*** Data for this exercise ***

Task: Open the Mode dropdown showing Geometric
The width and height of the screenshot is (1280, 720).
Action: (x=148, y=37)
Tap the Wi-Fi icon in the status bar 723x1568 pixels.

*** End of Data for this exercise ***
*** Data for this exercise ***

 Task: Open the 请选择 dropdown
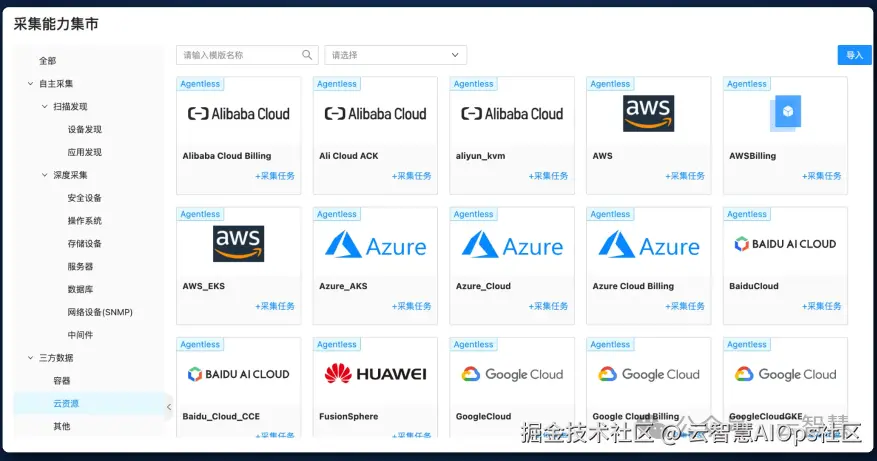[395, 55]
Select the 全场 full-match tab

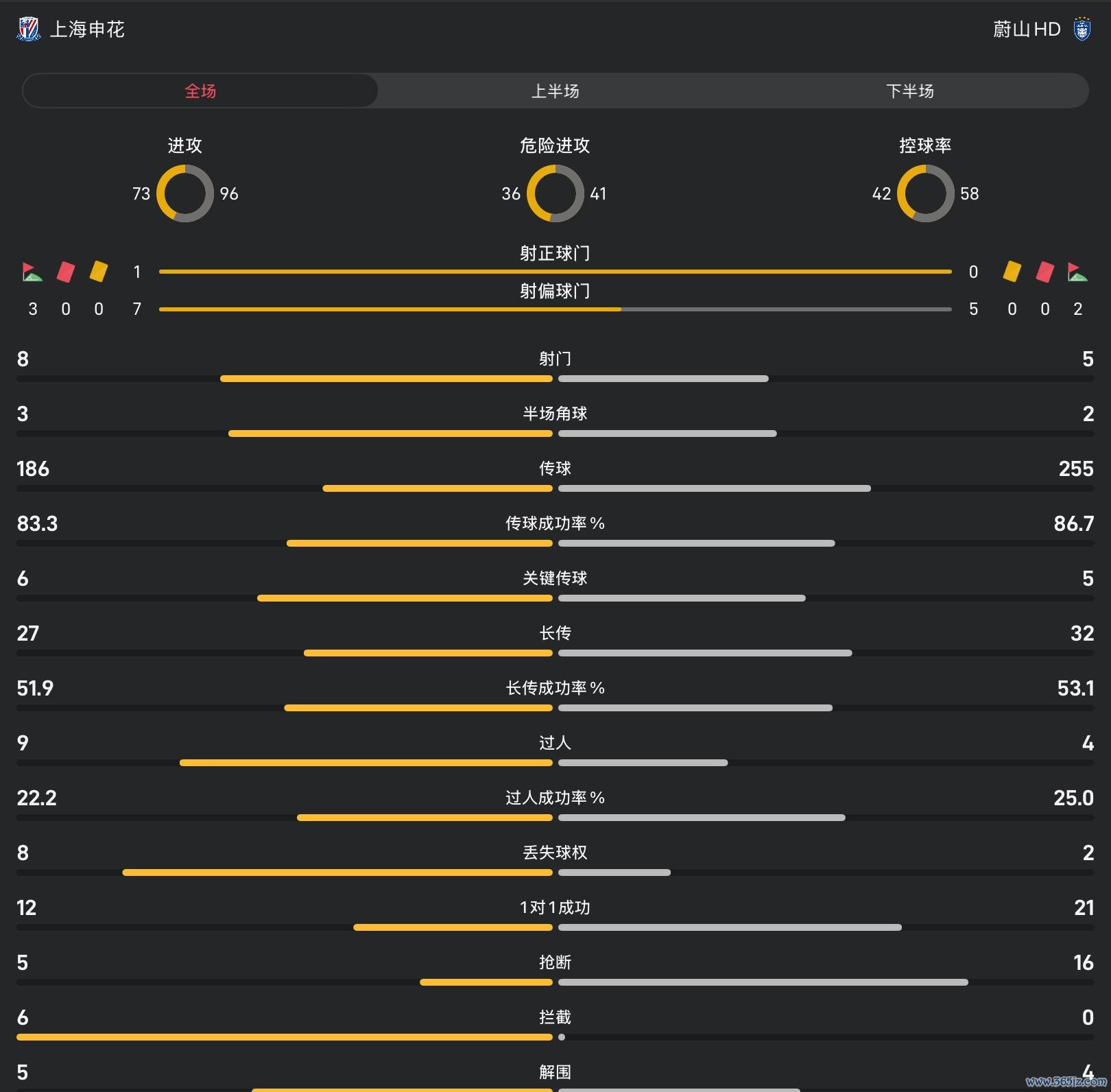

*** End of Data for this exercise ***
*** Data for this exercise ***

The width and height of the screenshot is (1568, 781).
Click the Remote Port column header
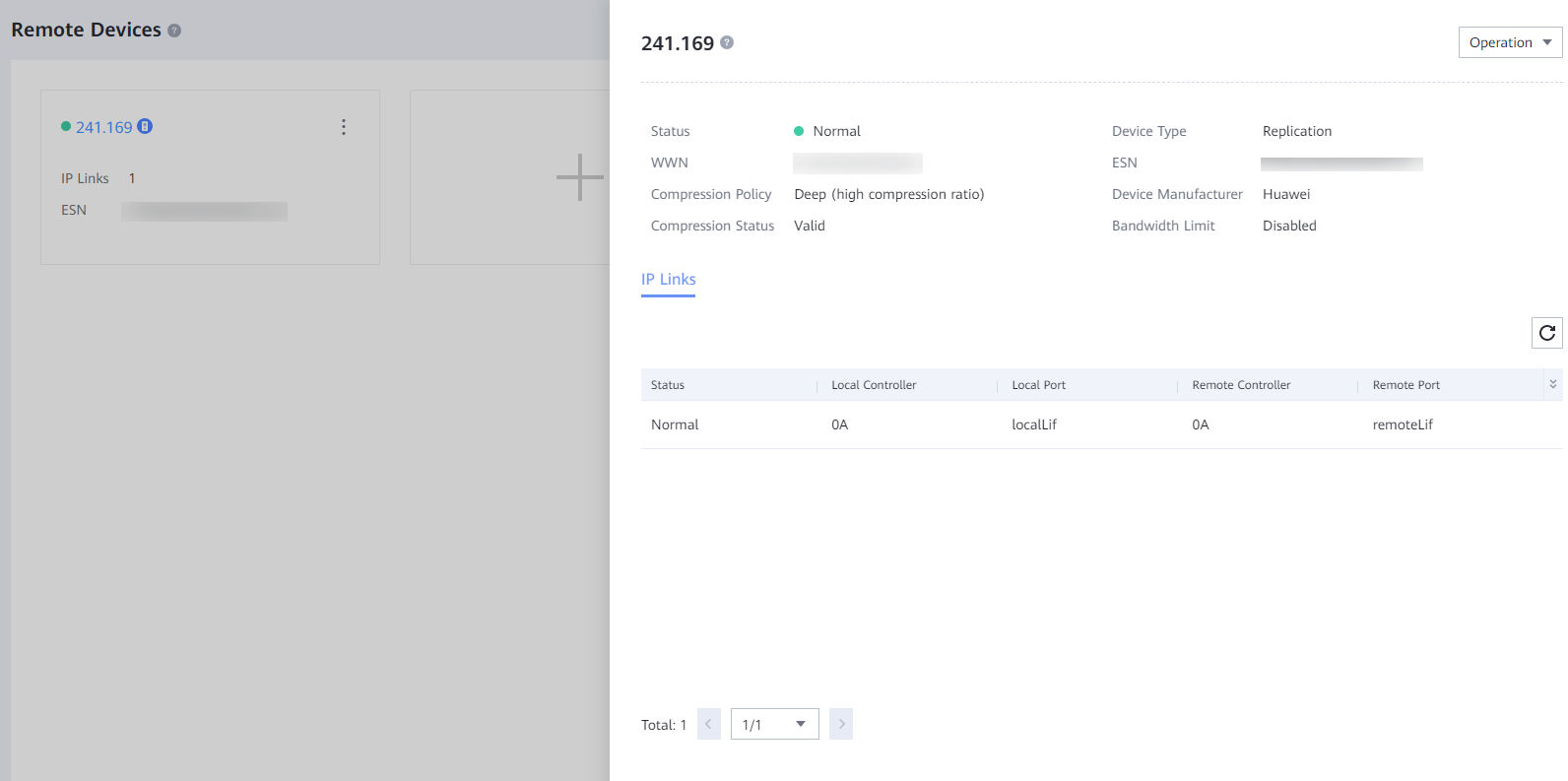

*** End of Data for this exercise ***

[Required work]: Everything above from the line containing "Task: Open the 请选择 dropdown" down to the line containing "Select the 全场 full-match tab" is to be duplicated exactly, both lines included, and the pictures are to be omitted.

[Answer to this exercise]:
 Task: Open the 请选择 dropdown
[395, 55]
Select the 全场 full-match tab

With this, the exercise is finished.